Reputation: 59
I am trying to run a sliding window calculation on a set of tuples which is in a csv file. Each row has a date associated with it. After reading the csv file using TextIO.Read
I apply a ParDo
transformation to change the timestamp of each element in the PCollection
.
//Reading and time stamping the stock prices
PCollection<KV<Integer, StockPricePoint>> stockPrices = pipeline
.apply(TextIO.Read.from("./inputFiles/2004.csv"))

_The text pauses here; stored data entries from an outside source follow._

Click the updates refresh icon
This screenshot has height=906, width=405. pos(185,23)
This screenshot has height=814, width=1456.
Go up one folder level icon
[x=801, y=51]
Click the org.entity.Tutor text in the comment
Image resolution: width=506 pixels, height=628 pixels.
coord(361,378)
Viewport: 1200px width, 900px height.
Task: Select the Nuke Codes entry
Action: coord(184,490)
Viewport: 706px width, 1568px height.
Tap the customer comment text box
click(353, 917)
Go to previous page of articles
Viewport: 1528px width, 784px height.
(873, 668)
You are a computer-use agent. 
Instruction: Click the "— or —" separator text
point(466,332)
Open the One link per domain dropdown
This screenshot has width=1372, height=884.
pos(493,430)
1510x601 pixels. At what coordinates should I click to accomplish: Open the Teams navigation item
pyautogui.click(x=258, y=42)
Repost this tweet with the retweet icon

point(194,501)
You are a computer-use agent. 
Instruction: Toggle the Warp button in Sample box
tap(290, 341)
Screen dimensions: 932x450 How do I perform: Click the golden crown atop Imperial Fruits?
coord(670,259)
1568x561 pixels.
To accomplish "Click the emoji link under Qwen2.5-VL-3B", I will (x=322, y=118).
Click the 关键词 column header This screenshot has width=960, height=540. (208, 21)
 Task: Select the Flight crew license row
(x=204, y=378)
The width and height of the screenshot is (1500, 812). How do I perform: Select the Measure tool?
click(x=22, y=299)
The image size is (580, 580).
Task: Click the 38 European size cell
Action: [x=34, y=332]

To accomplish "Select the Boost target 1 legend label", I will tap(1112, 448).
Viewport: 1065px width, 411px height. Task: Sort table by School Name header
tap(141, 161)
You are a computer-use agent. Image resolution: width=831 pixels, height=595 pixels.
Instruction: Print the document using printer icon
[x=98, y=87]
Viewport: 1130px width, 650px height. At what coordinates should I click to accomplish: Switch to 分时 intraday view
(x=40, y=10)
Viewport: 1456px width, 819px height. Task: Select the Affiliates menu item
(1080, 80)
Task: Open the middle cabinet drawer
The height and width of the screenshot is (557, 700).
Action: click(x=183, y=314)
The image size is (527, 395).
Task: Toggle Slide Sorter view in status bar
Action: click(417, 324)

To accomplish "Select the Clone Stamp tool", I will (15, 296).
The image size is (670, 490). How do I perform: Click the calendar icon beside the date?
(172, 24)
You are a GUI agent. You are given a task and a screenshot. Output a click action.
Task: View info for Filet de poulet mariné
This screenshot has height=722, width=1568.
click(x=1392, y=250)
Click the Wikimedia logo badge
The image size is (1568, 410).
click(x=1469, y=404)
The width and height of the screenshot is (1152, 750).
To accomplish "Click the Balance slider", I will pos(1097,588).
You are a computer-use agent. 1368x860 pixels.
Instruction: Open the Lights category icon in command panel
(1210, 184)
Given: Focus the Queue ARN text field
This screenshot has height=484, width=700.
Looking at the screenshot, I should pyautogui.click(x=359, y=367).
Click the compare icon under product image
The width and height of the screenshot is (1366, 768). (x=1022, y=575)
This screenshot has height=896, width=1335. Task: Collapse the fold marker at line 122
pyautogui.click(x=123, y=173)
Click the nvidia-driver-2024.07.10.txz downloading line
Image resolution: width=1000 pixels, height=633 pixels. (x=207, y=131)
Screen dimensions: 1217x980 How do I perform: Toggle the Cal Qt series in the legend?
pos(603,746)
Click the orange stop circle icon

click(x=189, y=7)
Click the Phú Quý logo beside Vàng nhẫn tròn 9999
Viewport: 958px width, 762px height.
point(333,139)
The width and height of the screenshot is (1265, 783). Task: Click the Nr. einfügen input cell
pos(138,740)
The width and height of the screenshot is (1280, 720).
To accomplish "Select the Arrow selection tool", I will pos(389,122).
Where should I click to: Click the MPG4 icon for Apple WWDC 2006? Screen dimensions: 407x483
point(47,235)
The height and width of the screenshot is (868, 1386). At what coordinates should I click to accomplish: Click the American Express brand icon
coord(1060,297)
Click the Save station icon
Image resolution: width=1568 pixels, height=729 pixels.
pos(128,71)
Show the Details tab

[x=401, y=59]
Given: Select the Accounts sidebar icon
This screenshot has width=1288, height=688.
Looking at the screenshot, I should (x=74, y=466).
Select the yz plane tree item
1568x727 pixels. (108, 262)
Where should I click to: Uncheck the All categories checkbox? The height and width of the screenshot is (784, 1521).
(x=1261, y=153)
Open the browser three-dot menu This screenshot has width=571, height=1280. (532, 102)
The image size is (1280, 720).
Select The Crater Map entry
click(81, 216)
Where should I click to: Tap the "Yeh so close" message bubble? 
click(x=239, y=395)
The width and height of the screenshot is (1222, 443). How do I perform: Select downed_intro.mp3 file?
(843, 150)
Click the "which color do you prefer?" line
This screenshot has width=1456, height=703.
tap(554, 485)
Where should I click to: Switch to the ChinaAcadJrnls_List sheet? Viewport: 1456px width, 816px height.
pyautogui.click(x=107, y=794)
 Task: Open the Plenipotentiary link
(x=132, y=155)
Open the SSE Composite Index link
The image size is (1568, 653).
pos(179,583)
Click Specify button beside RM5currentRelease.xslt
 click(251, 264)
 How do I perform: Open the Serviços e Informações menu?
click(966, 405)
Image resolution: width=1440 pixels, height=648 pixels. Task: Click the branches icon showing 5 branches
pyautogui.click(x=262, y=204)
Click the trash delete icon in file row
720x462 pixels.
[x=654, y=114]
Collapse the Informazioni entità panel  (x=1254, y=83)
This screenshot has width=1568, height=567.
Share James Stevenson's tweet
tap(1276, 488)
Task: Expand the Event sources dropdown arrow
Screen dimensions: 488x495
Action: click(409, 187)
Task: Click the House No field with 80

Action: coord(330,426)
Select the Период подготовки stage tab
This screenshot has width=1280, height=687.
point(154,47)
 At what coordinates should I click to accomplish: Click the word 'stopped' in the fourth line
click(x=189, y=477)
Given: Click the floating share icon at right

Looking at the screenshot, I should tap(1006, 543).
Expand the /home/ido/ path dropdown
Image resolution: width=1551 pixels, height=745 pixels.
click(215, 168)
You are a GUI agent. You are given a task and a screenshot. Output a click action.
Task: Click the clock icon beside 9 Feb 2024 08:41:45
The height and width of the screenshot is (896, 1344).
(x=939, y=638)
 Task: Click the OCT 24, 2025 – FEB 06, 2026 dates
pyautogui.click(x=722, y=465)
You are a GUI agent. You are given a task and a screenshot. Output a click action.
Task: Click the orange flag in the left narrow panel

.apply(ParDo.of(new DoFn<String, KV<Integer, StockPricePoint>>() {
@Override
public void processElement(ProcessContext c) throws Exception {
String[] fields = c.element().split(",");
try {
StockPricePoint stockPoint = new StockPricePoint();
stockPoint.setId(fields[0]);
SimpleDateFormat sdf = new SimpleDateFormat("yyyymmdd");
stockPoint.setDate(sdf.parse(fields[1].trim()));
stockPoint.setSymbol(fields[2]);
stockPoint.setPrice(Double.parseDouble(fields[5].trim()));
stockPoint.setCap(Double.parseDouble(fields[6].trim()));
Instant instant = new Instant(stockPoint.getDate().getTime());
c.outputWithTimestamp(KV.of(
symbolEncoder.getSymbolIndex(stockPoint.getSymbol()), stockPoint),
instant);
} catch (Exception ex) {
//Todo accumulate errors
ex.printStackTrace();
}
}
});
Then I apply a sliding window transformation as follows
//creating the sliding windows
PCollection<KV<Integer, StockPricePoint>> slidingWindowStockPrices = stockPrices
.apply(Window.<KV<Integer, StockPricePoint>>into(
SlidingWindows.of(Duration.standardDays(30))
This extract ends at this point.